ETA. 6” crespelle would be a better choice.



I made crespelle several years ago and loved it, but haven’t made a stack of crepes I needed to use up again since haha

I agree that smaller crepes work better

The other thing she mentions somewhere is that you can fold the crepes into quarters instead of rolling them into cylinders, which might work better in terms of a small amount of filling per crepe not seeming insufficient

(After my stacked lasagna, I was also thinking that stacked crespelle might work very nicely – like a Lady M crepe cake, but deliciously savory!)

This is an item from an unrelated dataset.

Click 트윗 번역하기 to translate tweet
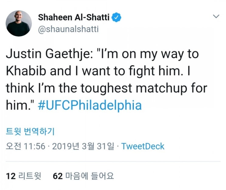The image size is (226, 190). pos(30,131)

I have made her crepe stack more than several years ago, several times in fact…pre Lady M :joy:. I make crepes frequently, so it’s a quick prep for me. I like crepes wrapped around fat asparagus with a Mornay sauce.
ETA…and yes I’ve made the triangle shaped ones, frequently called fazzoletti, I like them with a lamb ragu.
The stacked cake is in her second book, iirc , it’s prosciutto, mozzarella and tomato sauce. I’ve riffed on that with more elaborate fillings.

Haha of course it is :smiley:

I have Essentials, but I haven’t spent much time with the others. Good opportunity to explore with this thread.

I was underbthe impression that Essentials was a combining of her first two books , plus a few more recipes.

FETTUCCINE WITH CLAMS & ZUCCHINI (Marcella’s Italian Kitchen, p. 98)

I took all the shortcuts possible here, so Marcella herself wouldn’t approve, but we loved this meal. I used 2 cans of clams instead of fresh clams, and this helped me zoom past the first 4 steps in the recipe. It is hard to find fresh clams here, and I’ve had pretty tough luck cooking them when I do find them, and I love clams so it was a gotta do what you can moment. Saute onion, then garlic, then cut zucchini into small cubes and saute in olive oil, use a slotted spoon to remove from pan and add the juice from the clams (ahem, the cans) and simmer until almost gone. I had forgotten when to add the white wine, so added it once the clam juice was reduced. Add the zucchini back to the pan and heat through, then add the clams. Mix with fettuccine (boxed in my case; fresh in the recipe). I felt like this was more than the sum of its parts.